What is required
Search the records for "Task". Report every line where it occurs.

[Provided entries]

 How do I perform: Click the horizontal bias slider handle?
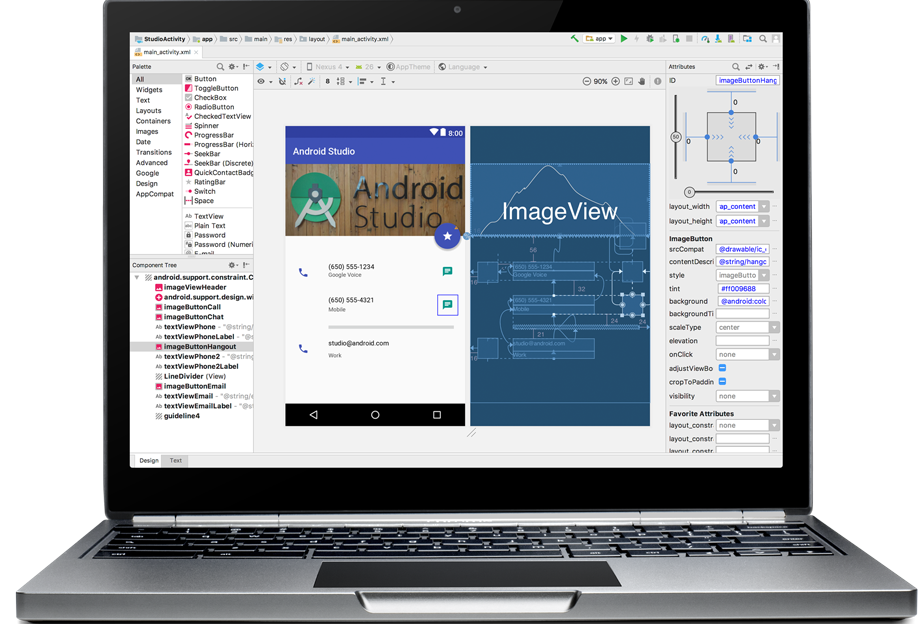coord(689,191)
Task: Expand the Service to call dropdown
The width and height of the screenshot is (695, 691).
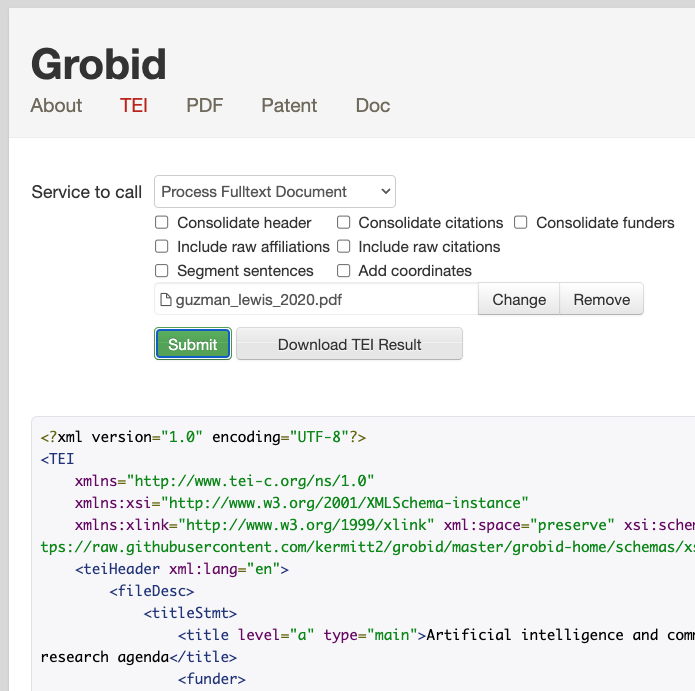Action: [x=275, y=192]
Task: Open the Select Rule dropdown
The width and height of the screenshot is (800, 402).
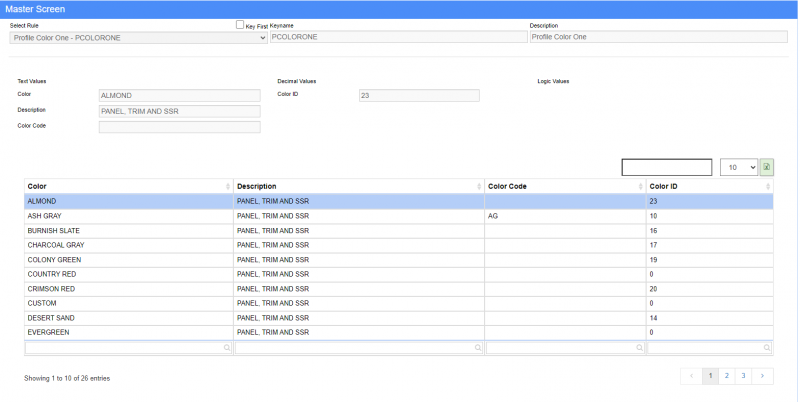Action: pos(138,37)
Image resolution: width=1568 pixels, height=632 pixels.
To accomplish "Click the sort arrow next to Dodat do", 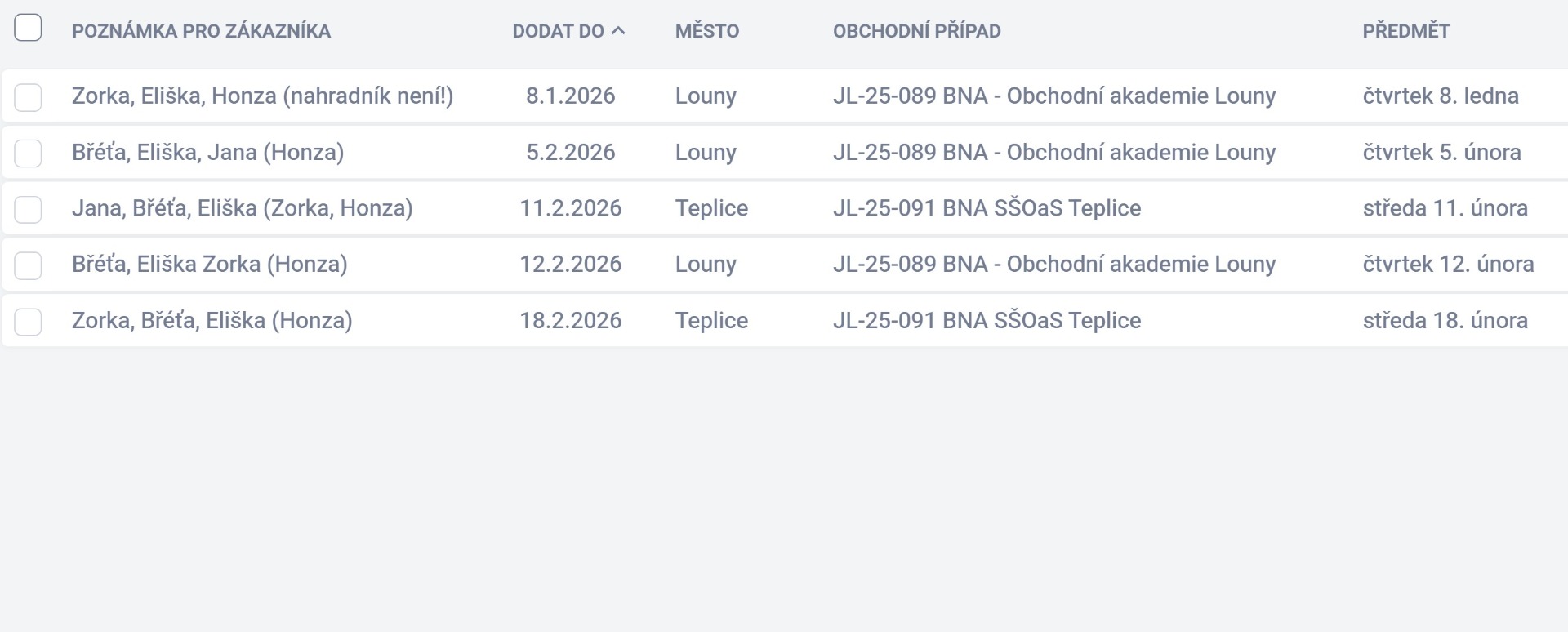I will pos(618,31).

[/Provided entries]

Answer section
Task: Expand the Service to call dropdown
Task: Open the Select Rule dropdown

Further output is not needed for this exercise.